The corridor ran on another sixty feet, but it didn’t seem as closed in now, or as intimidating. I had the torch, which helped, but the further we got, the more daylight seemed to be escaping past the boards at the windows, binding together in the centre of the hallway. Eventually, we reached a set of double doors, one partially open, and through the gap I could see the corridor kinked left, back around towards the reception area and the extension, a sign pointing the way.
In the opposite direction were toilets.
I slipped through the gap, shone the torch left, towards the reception area, and saw another door, this one coloured red. I’d seen the same one when I’d first entered the extension. It had been chained from the other side. That meant there would be no short cut back to the extension this way. We’d have to go out the way we’d come in.
I turned to Healy again. ‘You said you heard a noise earlier?’
He looked at me blankly.
‘Healy,’ I said, trying to rouse him. ‘You said you heard a noise when you were out front?’ I waited. Eventually, he nodded. ‘So you followed the noise in?’
He shook his head. ‘I didn’t come inside,’ he said quietly, eyes still wet. He looked from me to the red door. ‘I checked around the back, because I thought the noise had come from out there. But there was nothing. Then I came inside.’
I swung the torch around, lighting up the entrance to the toilets: male and female doors, and some sort of janitor’s cupboard. Edging forward, I saw that the door to the Ladies was ajar, propped open with a chunk of brick. I gestured for Healy to follow me, placed a hand against the door and slowly opened it fully. Using the torch, I could see a row of six cubicles and a set of wash basins.

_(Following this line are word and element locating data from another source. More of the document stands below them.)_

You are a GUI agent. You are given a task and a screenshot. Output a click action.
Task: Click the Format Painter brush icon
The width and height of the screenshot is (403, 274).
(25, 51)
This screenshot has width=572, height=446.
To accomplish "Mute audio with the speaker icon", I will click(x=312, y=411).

A hand drier was attached to the far wall, and some of the old piping was exposed, plasterboard broken, edges fraying and crumbling.

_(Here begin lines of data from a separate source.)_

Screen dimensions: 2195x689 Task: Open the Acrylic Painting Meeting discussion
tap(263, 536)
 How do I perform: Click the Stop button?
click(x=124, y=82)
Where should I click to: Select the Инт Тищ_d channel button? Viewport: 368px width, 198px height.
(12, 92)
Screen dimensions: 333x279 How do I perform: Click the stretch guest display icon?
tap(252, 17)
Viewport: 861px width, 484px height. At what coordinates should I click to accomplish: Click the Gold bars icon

‘Watch the door,’ I said to Healy.
He stirred, frowned. ‘What?’
‘Someone else might be here.’ Korman. ‘Just watch the door, okay?’
The smell in the room was unpleasant – stale urine, damp, rust – but I kept moving forward. Halfway in, I glanced back at Healy, standing there in the door, swamped by a jacket too big for him. His eyes were focused on the hallway, but his mind was somewhere else: on Grankin, Gail, the girls, on the gravity of a single moment. As I turned, I noticed something for the first time, hidden in shadow beyond the cubicles.
Two oil drums.
The drums were empty, dry, the paint on the inside stripped away. Their lids – two big circular discs – were propped against them, at the side. I reached in and dabbed a finger to the interior, but no trace of anything came back on my skin.
Both drums were spotless.
A memory formed: I was back on the pier, in the moments before Healy and I were forced to make a run for it. I’d found a cassette recorder there, like the one Grankin had left in the bedroom – no tape, no batteries, but the same make.
And I’d found burn marks.
I knelt down in front of one of the drums. These are what left the rings on the floor of the pier. There had been two circles scorched into the wooden slats of the pavilion, their circumference matching the size of the drums. I shifted one of the drums out from the wall, looking at the piece of board it had been placed on. The board had the same ring burned into it: same size, colour, measurements.
Korman and Grankin were still using them.
Just not on the pier.
I turned on my haunches and directed my torch out across the rest of the room. Were they burning bodies in here? There was no smell of seared flesh, no lingering stench of decomposition. But as I continued to breathe in, the faint smell of disinfectant came to me.
Bleach.
‘Wait here,’ I said to Healy, but this time I didn’t have to move fast to avoid an argument. He just nodded and remained there, half lit from one side by a row of four thin windows – all set behind wire – high above the basins in the toilets. There wasn’t much light escaping into this part of the building, but there was enough. I gripped the torch and headed next door, to the men’s toilets. They were set out in the opposite way to the Ladies, cubicles on the right, basins and the high windows on the left. In the same corner as next door, in the shadows beyond the cubicles, my torch picked out a fat plastic tube, on its side. As I got closer, I saw what it was.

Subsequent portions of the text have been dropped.